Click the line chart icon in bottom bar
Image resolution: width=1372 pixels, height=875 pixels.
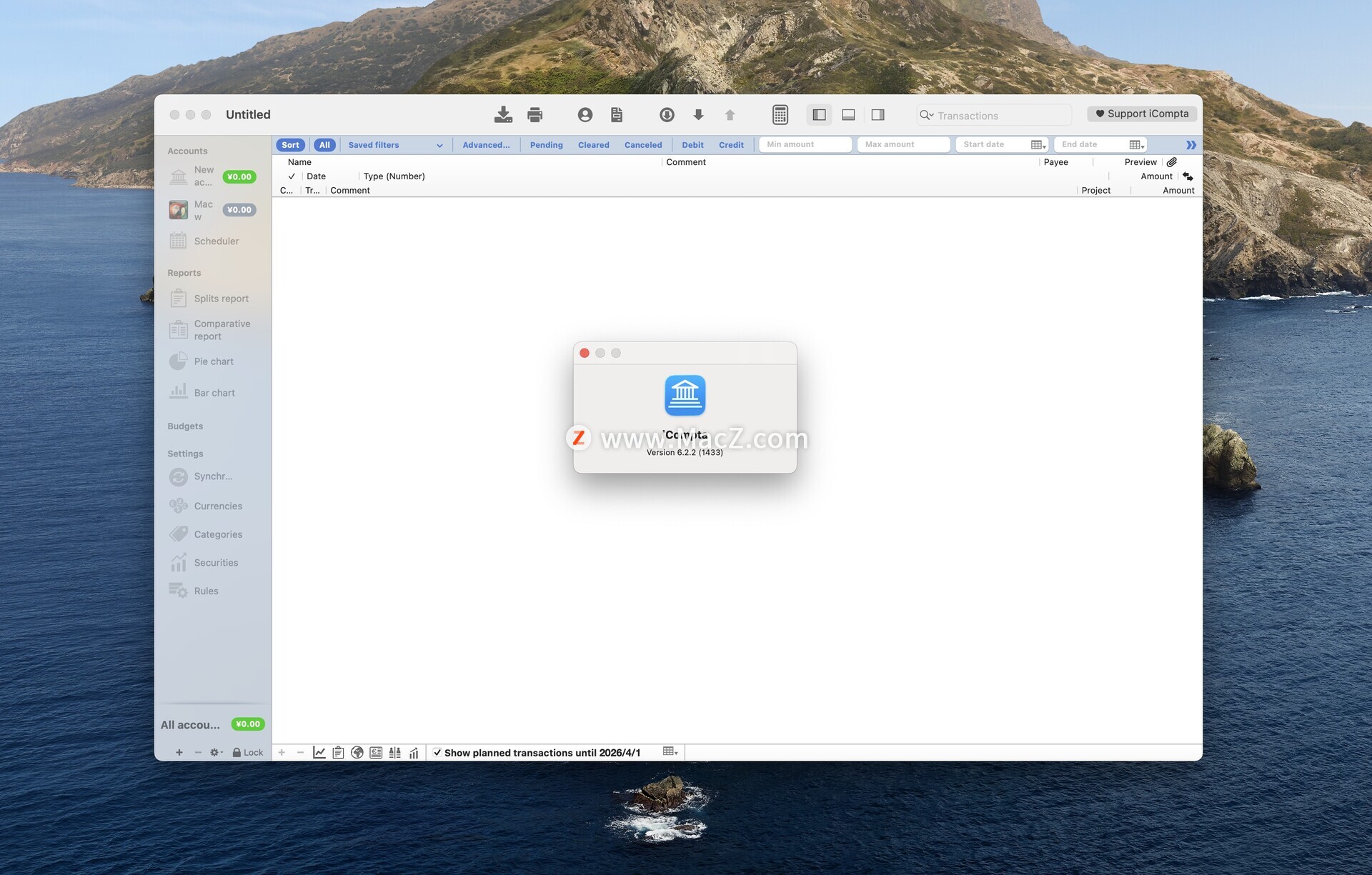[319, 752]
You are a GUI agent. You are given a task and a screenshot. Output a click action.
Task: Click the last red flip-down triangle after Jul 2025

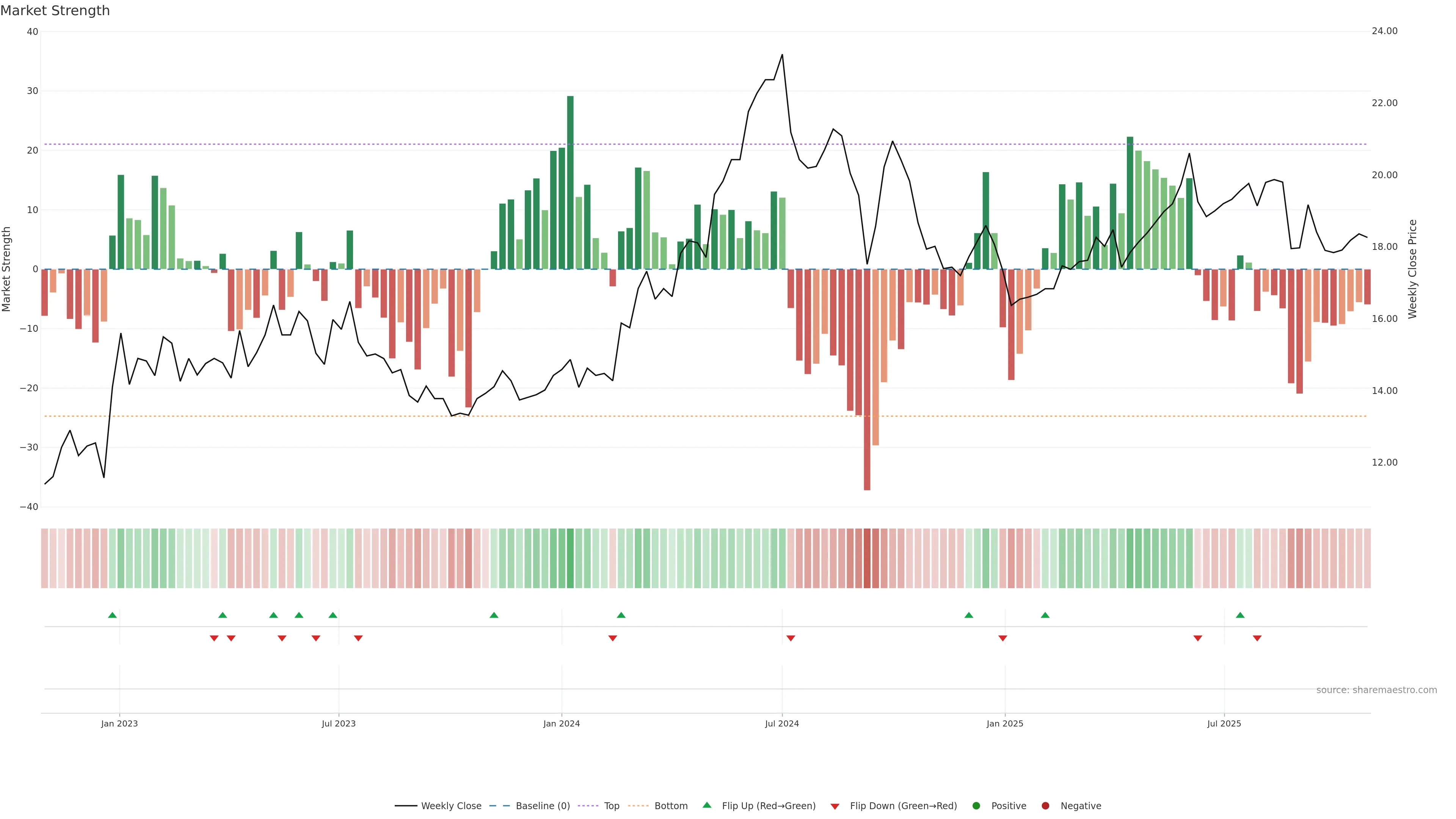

────────

* WHAT TO WORK ON:
Transcribe only the lines between the line containing "You are a GUI" and the final line of the listing, inclusive, exactly as they appear; no pictures are to be included.

* RESPONSE BOX:
You are a GUI agent. You are given a task and a screenshot. Output a click action.
Task: Click the last red flip-down triangle after Jul 2025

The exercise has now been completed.